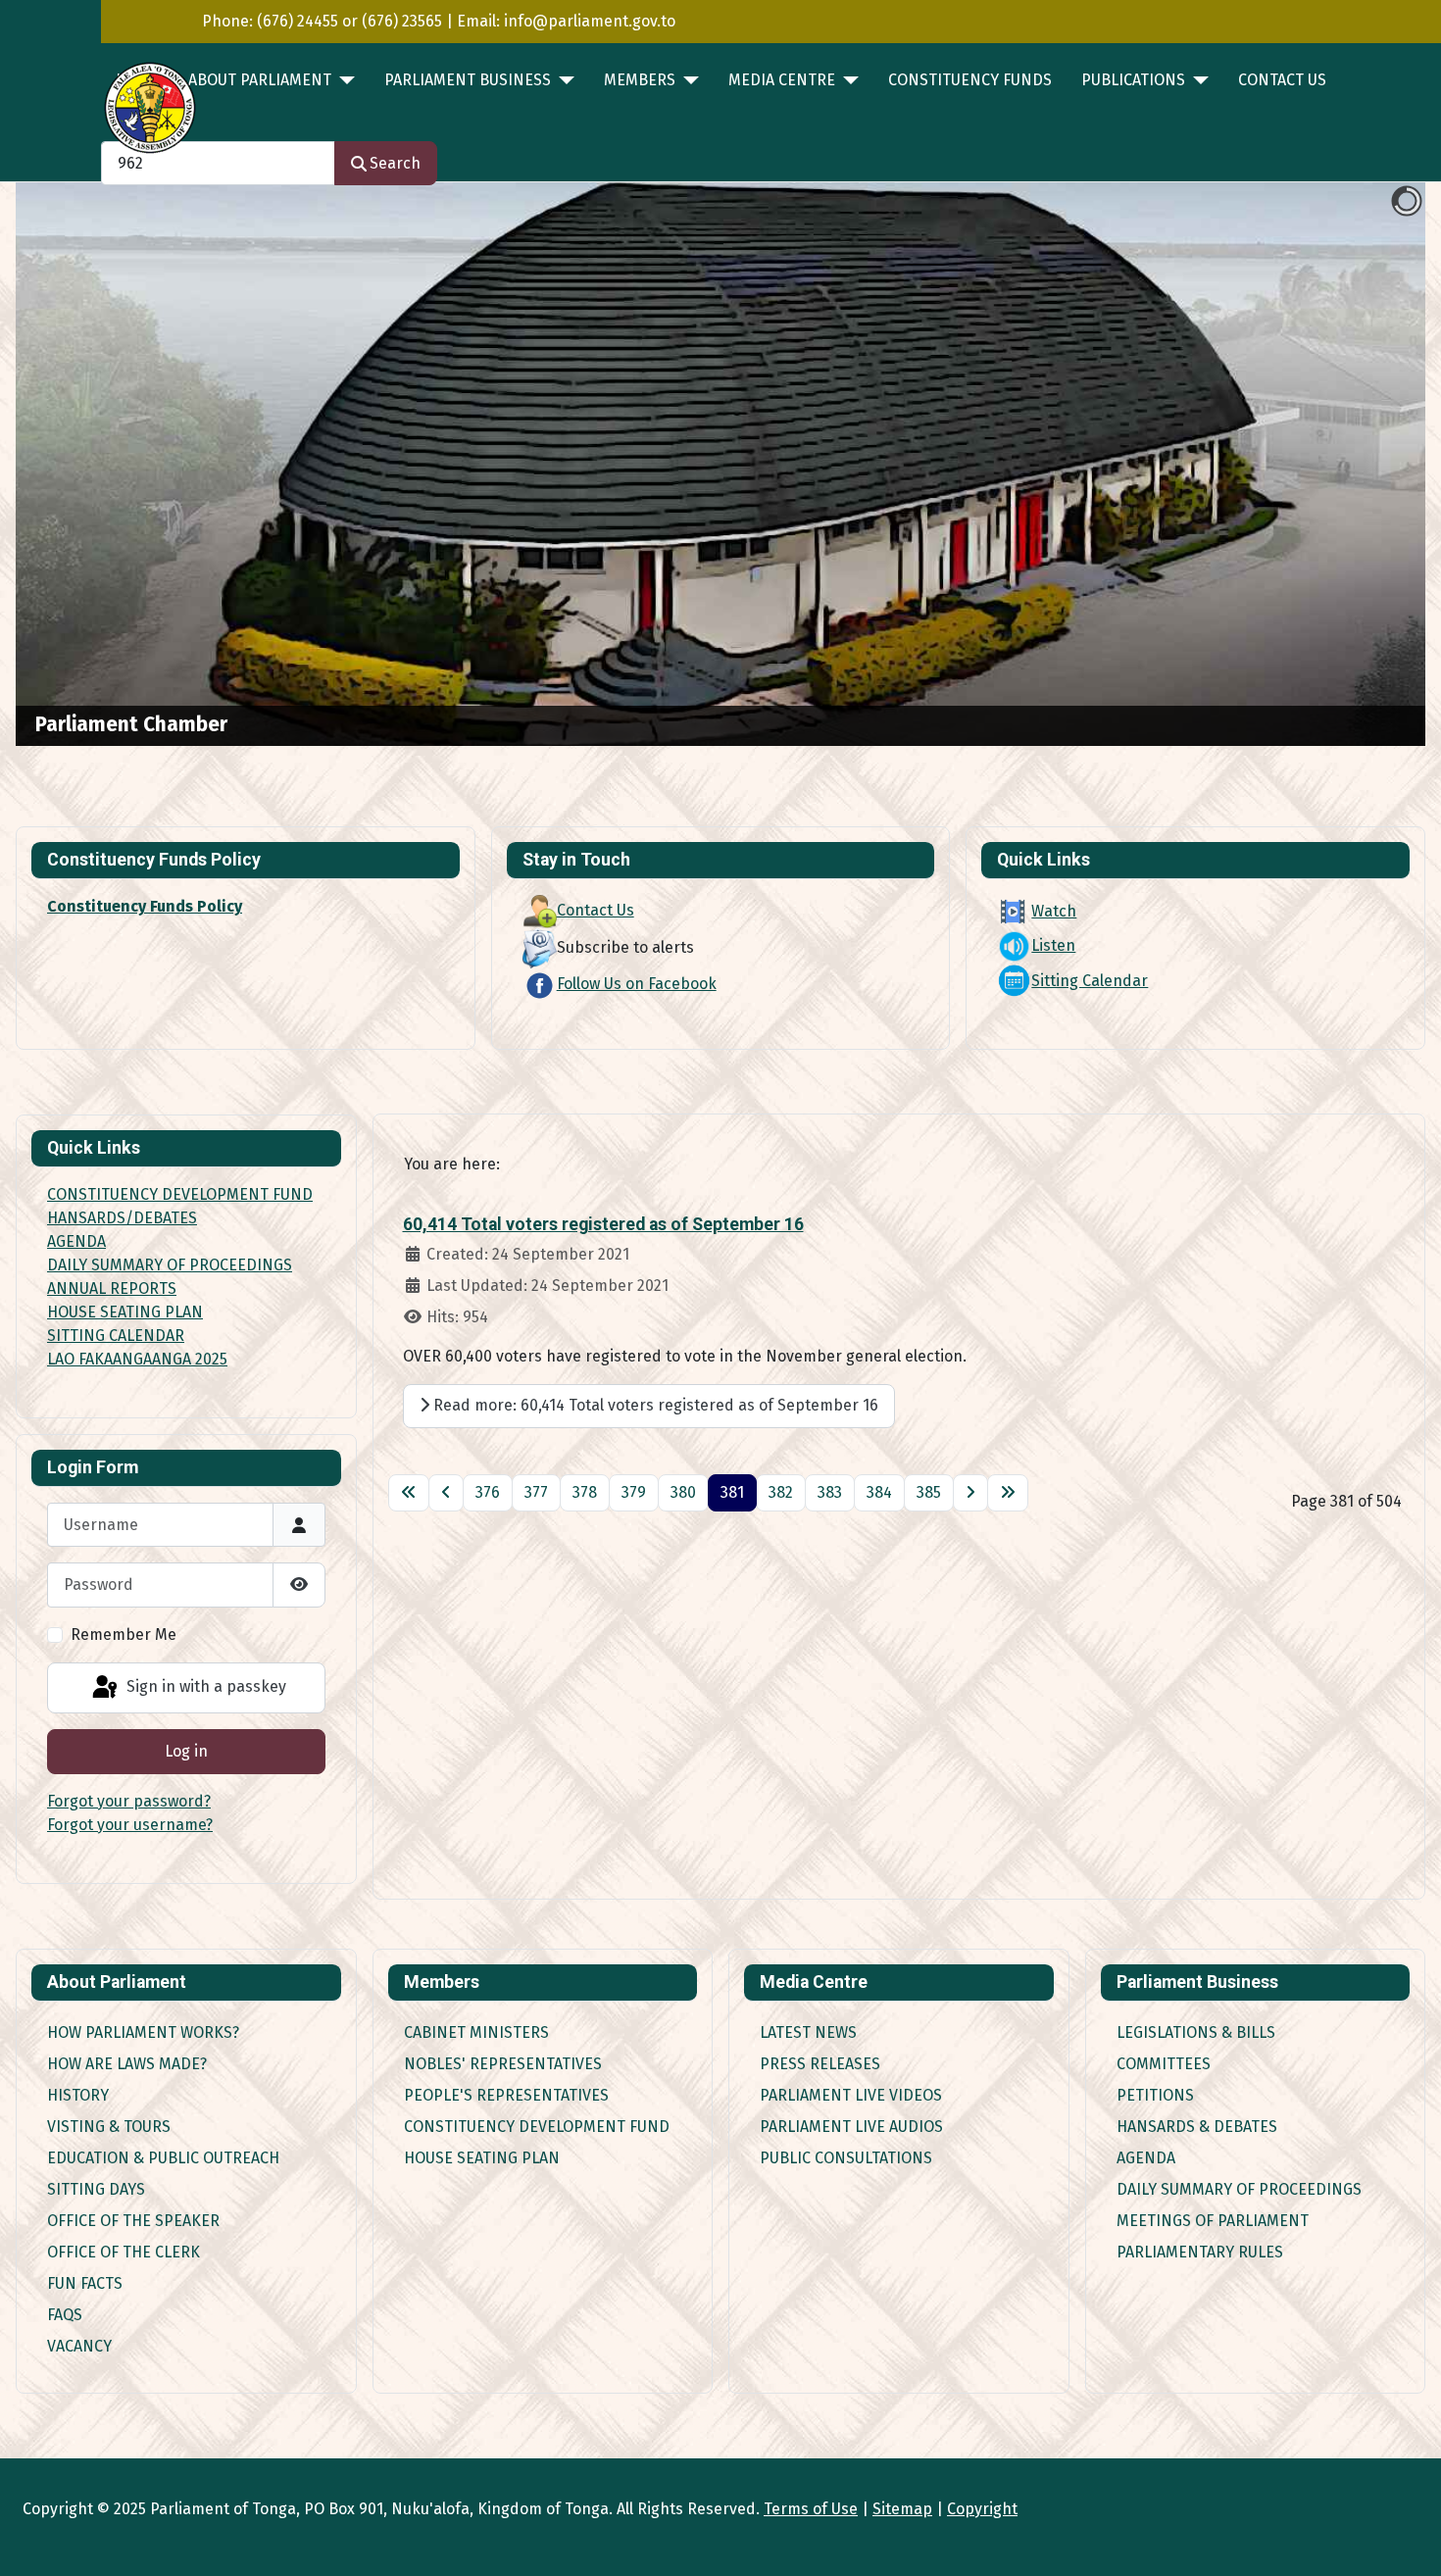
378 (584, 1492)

= = = = =

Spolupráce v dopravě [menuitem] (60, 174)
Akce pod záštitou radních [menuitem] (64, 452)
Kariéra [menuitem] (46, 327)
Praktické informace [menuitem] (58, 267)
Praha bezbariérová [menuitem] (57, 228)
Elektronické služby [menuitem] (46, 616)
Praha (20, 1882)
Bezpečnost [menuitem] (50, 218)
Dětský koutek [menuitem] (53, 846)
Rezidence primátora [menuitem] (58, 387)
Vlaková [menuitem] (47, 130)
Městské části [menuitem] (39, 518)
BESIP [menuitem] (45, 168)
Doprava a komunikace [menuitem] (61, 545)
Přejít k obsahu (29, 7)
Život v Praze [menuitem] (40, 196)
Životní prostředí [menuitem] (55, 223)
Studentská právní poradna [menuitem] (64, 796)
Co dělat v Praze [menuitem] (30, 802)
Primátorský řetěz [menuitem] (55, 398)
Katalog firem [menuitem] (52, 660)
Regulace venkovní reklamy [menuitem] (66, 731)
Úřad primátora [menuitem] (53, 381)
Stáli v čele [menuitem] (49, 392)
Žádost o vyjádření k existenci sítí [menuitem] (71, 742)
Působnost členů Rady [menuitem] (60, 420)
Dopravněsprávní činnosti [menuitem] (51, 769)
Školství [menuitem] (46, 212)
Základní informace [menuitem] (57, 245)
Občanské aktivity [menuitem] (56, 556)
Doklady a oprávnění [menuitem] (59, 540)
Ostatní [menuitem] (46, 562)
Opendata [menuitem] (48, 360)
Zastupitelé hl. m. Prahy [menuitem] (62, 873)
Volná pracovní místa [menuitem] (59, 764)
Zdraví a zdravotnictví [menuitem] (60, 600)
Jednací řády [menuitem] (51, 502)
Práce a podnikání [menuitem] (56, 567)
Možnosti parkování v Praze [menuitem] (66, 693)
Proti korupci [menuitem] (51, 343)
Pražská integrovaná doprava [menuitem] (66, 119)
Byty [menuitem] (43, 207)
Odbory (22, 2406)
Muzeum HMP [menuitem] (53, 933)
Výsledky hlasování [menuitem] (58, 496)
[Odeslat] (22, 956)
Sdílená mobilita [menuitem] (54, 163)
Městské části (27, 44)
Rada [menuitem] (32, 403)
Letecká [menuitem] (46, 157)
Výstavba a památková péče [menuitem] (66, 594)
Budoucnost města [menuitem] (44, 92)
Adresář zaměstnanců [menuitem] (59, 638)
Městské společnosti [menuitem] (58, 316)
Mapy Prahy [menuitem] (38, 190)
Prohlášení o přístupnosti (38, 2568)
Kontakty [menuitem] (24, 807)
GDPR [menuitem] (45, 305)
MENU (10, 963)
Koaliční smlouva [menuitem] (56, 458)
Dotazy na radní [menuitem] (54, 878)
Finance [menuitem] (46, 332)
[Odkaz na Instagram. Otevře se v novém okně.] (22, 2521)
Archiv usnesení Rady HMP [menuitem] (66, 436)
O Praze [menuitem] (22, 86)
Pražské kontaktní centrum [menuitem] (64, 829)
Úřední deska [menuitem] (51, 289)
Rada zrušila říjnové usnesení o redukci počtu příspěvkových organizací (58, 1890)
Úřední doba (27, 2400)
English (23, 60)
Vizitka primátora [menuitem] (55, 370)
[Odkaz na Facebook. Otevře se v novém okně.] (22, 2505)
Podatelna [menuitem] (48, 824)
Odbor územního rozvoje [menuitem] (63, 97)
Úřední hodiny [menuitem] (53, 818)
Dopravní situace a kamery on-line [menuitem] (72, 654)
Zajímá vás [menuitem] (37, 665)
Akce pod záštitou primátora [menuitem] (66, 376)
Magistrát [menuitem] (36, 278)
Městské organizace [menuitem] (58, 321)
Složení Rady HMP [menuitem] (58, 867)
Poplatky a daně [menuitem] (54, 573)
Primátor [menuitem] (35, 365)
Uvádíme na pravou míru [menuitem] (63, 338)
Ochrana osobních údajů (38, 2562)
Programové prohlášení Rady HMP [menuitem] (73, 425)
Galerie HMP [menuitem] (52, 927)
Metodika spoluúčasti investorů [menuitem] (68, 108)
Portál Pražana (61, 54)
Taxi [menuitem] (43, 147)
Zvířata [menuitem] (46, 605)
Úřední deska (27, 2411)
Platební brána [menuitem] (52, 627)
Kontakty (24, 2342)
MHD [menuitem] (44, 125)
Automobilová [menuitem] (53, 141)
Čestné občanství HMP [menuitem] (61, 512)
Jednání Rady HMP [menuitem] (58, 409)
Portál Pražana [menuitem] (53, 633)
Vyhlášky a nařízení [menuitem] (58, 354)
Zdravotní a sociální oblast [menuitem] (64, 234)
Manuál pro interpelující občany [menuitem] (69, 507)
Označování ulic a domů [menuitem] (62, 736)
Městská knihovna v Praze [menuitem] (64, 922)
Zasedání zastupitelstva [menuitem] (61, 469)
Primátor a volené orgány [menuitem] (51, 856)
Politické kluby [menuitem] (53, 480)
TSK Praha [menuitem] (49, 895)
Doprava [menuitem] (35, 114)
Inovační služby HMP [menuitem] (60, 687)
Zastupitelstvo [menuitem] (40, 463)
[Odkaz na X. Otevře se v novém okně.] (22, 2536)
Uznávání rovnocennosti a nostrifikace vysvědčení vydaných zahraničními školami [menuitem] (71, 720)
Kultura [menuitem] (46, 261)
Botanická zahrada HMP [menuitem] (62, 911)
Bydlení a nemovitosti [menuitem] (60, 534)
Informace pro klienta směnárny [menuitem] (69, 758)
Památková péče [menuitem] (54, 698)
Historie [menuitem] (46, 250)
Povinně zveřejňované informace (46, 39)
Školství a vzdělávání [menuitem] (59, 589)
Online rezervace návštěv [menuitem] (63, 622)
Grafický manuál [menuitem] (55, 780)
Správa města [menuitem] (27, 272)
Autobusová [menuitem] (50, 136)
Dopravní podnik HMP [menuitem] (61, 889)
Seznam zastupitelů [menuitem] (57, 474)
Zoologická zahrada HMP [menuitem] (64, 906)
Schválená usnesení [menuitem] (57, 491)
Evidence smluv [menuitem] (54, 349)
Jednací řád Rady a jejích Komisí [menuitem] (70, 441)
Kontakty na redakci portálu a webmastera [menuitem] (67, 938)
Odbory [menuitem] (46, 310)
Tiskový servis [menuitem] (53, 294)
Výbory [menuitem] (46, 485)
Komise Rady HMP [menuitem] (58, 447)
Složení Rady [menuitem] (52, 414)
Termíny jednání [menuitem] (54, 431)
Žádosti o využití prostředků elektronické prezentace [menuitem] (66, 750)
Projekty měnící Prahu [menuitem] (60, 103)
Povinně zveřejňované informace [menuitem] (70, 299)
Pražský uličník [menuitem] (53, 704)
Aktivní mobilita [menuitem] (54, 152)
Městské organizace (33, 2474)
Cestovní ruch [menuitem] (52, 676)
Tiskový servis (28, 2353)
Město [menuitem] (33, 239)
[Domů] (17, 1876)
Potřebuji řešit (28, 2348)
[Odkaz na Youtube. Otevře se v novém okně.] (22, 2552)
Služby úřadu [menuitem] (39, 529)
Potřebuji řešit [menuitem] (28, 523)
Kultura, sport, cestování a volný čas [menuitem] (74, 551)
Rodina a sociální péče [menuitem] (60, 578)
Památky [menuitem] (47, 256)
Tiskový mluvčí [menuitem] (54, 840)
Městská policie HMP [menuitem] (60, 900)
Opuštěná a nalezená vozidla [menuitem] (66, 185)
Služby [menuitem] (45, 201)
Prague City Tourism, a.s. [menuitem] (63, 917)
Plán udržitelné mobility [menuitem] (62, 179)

= = = = =

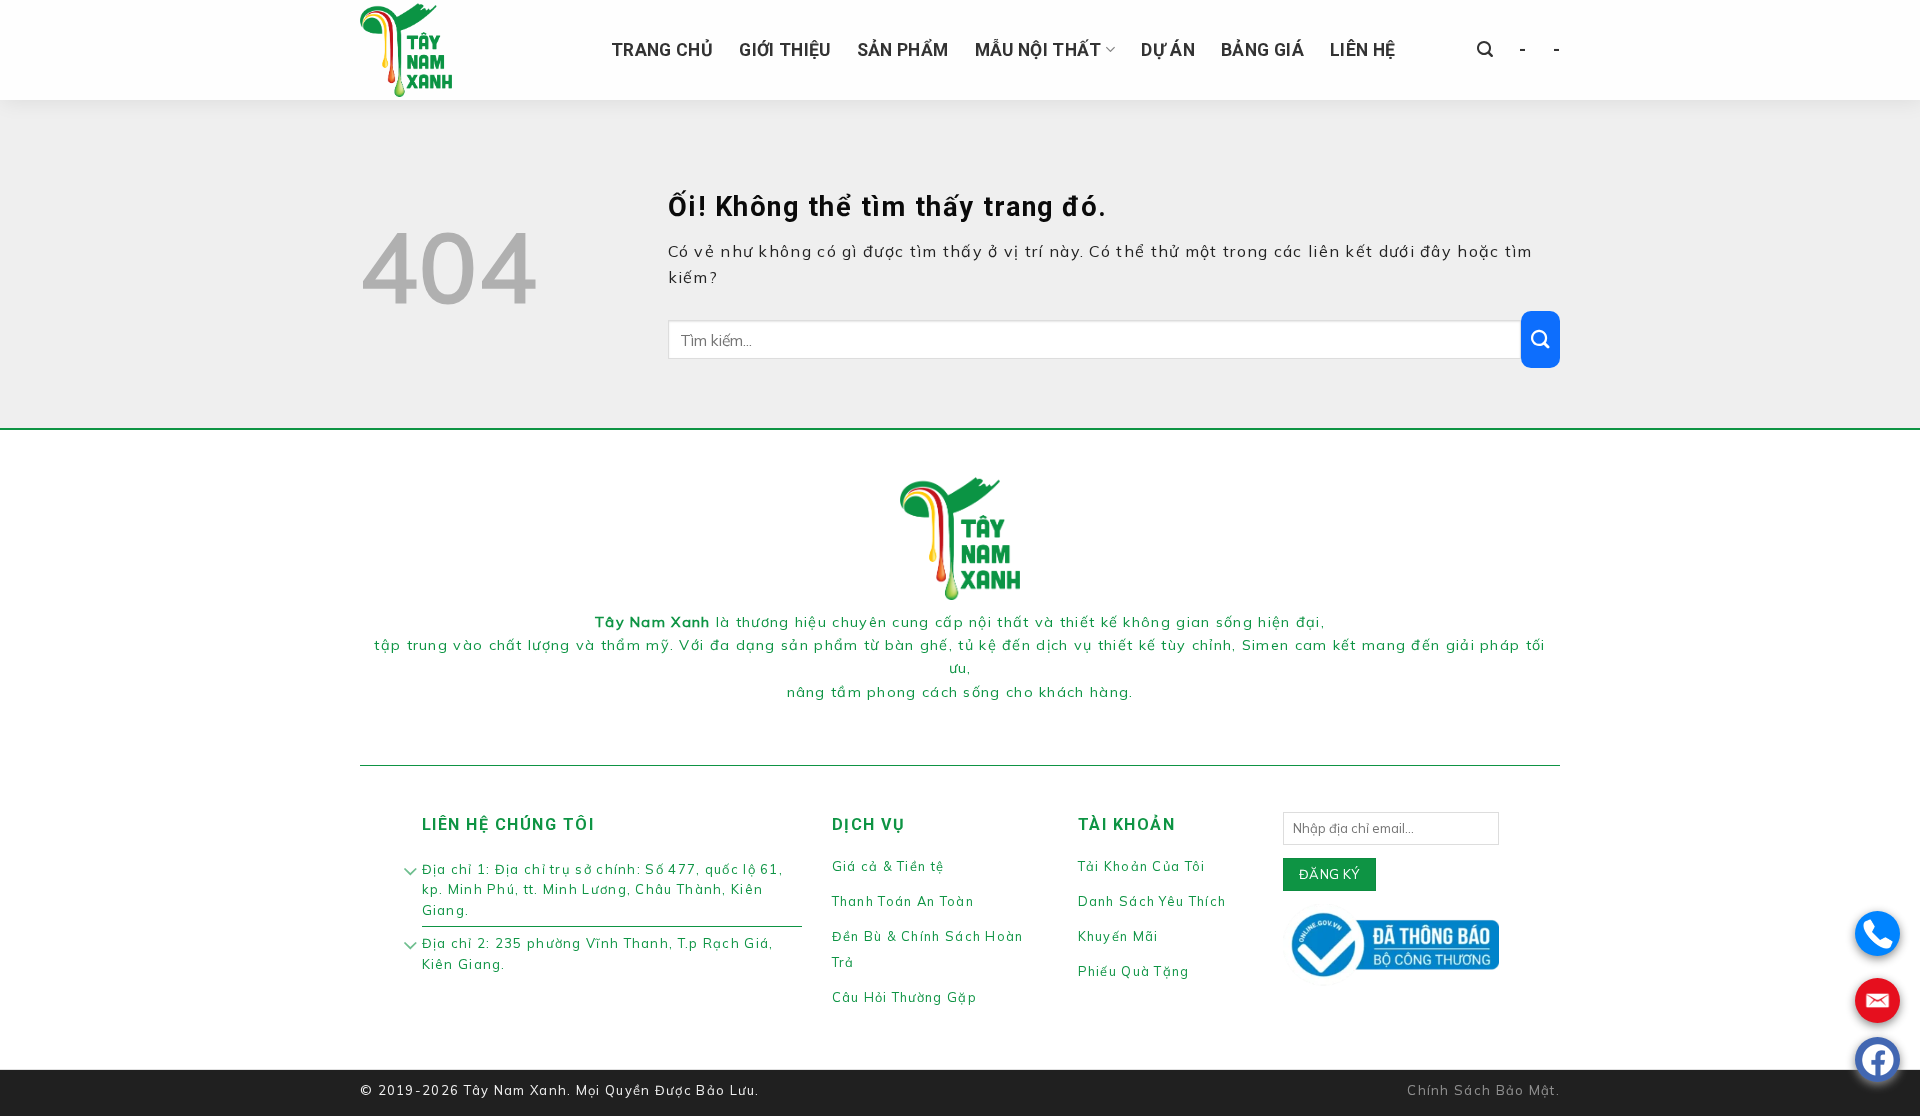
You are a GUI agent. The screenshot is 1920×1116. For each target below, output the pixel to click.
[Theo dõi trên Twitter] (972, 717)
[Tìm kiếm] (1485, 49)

= = = = =

> [BRIEF]: Among the entries above, the line containing "Byty [menuitem] (43, 207)", the line containing "Kontakty [menuitem] (24, 807)", and all lines between them are to be restated word for word; nothing else belongs in the reply.

> [WRITTEN SOLUTION]:
Byty [menuitem] (43, 207)
Odbory (22, 2406)
Muzeum HMP [menuitem] (53, 933)
Výsledky hlasování [menuitem] (58, 496)
[Odeslat] (22, 956)
Sdílená mobilita [menuitem] (54, 163)
Městské části (27, 44)
Rada [menuitem] (32, 403)
Letecká [menuitem] (46, 157)
Výstavba a památková péče [menuitem] (66, 594)
Budoucnost města [menuitem] (44, 92)
Adresář zaměstnanců [menuitem] (59, 638)
Městské společnosti [menuitem] (58, 316)
Mapy Prahy [menuitem] (38, 190)
Prohlášení o přístupnosti (38, 2568)
Kontakty [menuitem] (24, 807)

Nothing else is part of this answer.